Prover um Futuro à História

  • 28-10-2010

Remover fita adesiva de um documento histórico.

Destaques do Artigo

  • A Igreja emprega três conservadores que trabalham em tempo integral e um estagiário para preservar fotografias e artefatos de papel.
  • Os conservadores concentram-se em preservar e não em restaurar materiais.

O tempo, alguns produtos químicos e a falta de cuidado ao lidar com livros e papéis são inimigos de Chris McAfee. Ele trabalha todos os dias para preservar documentos históricos e artefatos da Igreja. Sua função é assegurar que documentos importantes, fotografias e artefatos sejam preservados.

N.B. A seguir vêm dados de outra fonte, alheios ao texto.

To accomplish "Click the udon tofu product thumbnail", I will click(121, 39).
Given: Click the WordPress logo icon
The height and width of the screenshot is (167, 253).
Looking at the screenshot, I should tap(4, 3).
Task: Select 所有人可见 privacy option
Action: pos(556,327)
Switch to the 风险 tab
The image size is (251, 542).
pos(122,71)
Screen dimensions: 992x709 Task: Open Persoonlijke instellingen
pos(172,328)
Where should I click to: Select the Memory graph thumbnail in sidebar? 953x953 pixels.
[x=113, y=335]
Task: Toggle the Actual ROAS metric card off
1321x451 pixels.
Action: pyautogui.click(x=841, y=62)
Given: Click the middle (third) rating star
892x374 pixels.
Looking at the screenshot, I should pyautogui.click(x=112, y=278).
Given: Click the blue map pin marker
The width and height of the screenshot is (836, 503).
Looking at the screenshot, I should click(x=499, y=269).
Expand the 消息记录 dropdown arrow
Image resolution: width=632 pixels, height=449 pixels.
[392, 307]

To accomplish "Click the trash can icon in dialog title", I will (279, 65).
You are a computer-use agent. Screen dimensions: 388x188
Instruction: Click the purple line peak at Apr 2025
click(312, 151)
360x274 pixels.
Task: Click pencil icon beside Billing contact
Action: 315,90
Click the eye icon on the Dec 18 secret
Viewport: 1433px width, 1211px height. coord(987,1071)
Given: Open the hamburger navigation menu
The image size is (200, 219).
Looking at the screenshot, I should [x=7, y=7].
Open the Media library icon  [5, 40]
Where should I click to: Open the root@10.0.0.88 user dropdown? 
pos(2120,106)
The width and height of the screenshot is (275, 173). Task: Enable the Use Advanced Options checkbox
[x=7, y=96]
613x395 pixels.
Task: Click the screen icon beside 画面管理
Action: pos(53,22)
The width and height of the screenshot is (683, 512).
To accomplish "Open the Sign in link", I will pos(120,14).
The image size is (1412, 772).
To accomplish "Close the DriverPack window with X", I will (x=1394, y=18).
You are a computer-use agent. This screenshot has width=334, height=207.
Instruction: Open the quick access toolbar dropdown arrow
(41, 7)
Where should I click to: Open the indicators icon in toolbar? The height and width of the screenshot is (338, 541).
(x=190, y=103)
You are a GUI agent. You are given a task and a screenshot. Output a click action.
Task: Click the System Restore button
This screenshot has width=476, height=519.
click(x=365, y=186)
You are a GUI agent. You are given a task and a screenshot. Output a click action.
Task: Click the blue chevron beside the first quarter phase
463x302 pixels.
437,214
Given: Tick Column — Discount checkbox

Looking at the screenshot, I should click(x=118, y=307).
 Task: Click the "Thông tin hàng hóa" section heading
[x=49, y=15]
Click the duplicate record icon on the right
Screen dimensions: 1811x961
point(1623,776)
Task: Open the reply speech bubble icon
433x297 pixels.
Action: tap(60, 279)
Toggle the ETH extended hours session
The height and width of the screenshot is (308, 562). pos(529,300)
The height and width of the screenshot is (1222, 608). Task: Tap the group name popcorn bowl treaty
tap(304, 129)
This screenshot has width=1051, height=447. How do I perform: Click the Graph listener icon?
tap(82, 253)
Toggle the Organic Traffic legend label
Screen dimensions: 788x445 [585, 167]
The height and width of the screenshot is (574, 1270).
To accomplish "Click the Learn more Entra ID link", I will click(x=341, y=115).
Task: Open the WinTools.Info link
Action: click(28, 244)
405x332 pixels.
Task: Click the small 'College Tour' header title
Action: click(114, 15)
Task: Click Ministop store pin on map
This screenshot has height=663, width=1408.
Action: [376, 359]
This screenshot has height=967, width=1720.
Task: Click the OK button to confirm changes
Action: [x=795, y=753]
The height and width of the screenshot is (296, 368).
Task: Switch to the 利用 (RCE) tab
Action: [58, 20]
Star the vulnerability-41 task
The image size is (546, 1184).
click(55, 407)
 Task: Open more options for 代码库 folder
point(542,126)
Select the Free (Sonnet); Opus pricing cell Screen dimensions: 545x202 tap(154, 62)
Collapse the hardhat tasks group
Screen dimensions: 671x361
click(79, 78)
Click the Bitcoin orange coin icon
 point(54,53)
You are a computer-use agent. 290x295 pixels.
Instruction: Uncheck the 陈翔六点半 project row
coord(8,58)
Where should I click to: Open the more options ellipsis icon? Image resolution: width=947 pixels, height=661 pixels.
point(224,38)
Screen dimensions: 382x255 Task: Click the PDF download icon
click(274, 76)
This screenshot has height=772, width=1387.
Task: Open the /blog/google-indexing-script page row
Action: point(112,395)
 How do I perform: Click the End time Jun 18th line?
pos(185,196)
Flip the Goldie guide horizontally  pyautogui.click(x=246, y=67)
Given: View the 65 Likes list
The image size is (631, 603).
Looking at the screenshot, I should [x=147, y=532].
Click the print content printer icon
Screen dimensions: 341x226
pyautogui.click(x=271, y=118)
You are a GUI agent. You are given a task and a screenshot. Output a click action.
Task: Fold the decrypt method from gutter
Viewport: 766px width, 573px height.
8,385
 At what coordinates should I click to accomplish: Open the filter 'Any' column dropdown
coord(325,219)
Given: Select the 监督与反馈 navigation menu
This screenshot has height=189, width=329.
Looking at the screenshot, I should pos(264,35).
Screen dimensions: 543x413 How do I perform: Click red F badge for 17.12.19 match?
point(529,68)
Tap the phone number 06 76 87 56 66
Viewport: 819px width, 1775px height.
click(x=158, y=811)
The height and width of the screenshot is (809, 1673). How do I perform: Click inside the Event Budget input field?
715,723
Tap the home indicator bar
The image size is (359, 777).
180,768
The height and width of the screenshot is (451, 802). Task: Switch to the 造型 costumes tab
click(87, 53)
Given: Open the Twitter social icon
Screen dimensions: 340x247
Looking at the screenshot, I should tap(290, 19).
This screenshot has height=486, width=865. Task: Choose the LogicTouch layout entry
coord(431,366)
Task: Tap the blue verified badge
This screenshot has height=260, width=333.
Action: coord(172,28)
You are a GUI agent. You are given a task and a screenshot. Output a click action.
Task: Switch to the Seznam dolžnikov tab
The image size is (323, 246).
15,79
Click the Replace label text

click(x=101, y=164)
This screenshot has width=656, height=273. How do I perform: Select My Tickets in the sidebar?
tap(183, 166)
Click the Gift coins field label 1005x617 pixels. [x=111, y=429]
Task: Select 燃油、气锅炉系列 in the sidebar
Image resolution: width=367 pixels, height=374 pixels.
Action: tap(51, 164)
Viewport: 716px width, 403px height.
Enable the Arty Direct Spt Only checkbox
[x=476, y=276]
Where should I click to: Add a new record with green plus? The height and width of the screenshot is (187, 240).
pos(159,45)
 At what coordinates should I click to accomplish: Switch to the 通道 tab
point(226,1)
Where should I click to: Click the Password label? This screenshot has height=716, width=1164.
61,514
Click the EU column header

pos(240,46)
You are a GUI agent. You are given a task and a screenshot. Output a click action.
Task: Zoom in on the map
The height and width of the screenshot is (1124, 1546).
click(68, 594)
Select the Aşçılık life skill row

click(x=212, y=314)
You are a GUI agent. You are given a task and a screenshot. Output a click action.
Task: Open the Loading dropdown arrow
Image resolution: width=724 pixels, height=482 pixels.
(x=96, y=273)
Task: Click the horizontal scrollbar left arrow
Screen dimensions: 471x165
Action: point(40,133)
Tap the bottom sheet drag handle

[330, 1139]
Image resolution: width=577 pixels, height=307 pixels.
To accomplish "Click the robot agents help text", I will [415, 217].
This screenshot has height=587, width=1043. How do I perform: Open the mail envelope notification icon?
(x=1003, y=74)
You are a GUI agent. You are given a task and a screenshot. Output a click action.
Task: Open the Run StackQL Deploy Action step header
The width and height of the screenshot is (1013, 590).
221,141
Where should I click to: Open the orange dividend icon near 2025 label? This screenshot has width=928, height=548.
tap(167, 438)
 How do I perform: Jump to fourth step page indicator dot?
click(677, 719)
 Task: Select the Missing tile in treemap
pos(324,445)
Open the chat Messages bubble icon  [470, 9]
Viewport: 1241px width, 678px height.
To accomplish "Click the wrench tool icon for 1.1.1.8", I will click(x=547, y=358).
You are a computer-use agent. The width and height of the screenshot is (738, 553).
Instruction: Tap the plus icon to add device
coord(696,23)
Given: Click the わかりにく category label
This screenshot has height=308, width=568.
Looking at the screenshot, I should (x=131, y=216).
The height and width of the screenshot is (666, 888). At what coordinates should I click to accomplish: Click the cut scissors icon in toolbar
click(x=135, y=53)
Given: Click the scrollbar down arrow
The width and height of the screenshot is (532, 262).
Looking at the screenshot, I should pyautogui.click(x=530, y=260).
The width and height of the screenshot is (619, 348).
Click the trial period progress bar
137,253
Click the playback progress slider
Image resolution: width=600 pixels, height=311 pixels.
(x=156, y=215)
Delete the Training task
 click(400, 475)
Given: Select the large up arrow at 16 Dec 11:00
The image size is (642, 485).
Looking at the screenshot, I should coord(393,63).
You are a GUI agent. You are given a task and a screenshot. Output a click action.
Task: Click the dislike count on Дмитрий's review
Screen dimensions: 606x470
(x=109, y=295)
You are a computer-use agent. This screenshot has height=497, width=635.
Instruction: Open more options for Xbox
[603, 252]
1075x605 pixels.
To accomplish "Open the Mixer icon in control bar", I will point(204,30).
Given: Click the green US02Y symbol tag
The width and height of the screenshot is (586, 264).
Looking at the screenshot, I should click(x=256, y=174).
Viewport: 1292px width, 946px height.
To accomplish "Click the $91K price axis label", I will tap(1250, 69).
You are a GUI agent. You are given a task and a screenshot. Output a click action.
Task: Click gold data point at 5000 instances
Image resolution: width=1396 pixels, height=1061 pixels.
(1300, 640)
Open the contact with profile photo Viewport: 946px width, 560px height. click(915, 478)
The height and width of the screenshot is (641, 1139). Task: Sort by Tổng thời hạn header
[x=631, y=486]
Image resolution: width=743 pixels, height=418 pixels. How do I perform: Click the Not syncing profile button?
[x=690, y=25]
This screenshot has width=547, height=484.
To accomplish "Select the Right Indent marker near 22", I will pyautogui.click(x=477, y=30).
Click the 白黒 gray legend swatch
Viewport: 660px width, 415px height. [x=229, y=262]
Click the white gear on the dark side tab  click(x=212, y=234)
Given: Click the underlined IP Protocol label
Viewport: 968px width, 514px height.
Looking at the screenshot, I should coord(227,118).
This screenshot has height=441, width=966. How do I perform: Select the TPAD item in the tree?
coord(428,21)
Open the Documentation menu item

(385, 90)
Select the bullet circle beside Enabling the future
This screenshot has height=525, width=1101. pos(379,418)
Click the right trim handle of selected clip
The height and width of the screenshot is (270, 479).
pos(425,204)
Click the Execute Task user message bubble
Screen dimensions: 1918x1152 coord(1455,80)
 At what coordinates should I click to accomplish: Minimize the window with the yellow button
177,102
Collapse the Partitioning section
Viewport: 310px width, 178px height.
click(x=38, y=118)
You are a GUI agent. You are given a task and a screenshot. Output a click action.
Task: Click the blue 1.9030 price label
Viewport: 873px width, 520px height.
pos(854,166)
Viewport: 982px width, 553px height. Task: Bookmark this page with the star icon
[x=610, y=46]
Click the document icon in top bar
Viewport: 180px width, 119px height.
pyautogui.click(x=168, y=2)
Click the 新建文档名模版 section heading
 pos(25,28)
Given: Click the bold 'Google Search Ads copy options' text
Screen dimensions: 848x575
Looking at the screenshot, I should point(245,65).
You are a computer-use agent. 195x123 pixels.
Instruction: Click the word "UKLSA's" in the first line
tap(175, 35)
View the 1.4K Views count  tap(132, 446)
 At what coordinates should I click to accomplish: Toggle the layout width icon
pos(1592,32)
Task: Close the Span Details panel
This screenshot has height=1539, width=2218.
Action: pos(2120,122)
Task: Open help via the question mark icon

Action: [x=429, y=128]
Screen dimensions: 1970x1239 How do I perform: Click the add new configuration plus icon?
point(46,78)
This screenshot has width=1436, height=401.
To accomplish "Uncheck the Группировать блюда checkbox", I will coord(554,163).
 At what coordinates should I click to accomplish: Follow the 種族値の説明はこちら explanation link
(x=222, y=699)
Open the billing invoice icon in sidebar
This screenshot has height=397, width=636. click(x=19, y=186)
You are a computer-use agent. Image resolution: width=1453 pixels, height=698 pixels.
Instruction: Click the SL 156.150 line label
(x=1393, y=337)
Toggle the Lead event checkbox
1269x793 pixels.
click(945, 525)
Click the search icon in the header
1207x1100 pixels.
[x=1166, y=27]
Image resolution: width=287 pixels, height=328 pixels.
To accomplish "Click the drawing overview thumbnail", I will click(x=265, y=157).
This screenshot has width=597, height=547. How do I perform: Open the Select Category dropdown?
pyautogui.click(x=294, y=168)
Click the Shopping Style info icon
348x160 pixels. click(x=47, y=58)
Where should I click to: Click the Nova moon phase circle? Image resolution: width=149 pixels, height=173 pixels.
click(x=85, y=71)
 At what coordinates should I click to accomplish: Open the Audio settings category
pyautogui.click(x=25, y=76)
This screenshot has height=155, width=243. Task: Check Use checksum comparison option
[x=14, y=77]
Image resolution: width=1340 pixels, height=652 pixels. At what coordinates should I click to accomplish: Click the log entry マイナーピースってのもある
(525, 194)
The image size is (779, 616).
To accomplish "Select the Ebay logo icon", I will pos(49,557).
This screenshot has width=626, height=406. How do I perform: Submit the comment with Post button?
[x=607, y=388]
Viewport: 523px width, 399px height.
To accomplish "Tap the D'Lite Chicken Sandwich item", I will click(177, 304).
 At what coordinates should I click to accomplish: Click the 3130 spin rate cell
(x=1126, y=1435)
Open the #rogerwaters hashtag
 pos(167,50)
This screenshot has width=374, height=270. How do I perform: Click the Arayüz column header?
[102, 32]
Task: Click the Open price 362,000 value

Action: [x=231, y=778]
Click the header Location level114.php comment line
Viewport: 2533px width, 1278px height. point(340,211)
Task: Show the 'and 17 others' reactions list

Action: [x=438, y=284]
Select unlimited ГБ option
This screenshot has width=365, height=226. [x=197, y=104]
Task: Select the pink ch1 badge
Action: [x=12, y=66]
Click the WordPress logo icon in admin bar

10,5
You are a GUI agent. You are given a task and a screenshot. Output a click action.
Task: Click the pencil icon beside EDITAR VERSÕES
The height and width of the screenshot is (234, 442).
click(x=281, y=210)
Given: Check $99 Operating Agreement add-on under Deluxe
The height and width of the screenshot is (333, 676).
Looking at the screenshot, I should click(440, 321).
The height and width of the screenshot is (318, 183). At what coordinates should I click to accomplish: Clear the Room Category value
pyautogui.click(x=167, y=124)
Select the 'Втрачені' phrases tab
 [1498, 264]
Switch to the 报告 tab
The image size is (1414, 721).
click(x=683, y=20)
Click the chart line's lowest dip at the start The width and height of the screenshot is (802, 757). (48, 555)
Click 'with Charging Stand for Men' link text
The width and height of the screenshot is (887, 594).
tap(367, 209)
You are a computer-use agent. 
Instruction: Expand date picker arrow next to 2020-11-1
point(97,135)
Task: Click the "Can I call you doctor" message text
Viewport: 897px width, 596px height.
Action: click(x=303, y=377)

Sua motivação é mais do que simplesmente histórica. “Se eu puder ajudar a estabilizar a história da Igreja preservando os documentos, e o que poderia se chamar de evidência da verdade, sinto que estou fazendo um trabalho importante.”

Como conservador sênior do Departamento de História da Igreja, o irmão McAfee trabalha com outros dois conservadores e um estagiário para preservar artefatos de papel inclusive documentos, livros e fotografias. Em um dia normal, os itens da bancada deles podem incluir documentos assinados por Joseph Smith, a primeira edição do Livro de Mórmon ou cartas de Brigham Young. Mas seu trabalho também inclui proteger livros relativamente recentes e outros materiais que são bastante utilizados.

O laboratório dos conservadores na Biblioteca da História da Igreja lida com 400 a 600 artefatos por ano, diz o irmão McAfee. Ele é um dos dois conservadores de documentos que trabalha em tempo integral na equipe; o terceiro conservador de tempo integral trabalha com fotografias.

“Escolhi essa carreira porque gosto de trabalhar com as mãos e com a mente”, diz ele. O trabalho é um processo muito criativo. “A razão pela qual escolhi trabalhar para a Igreja é porque eu queria que meu trabalho de conservação fosse significativo e estivesse ligado a algo com o que me preocupe.”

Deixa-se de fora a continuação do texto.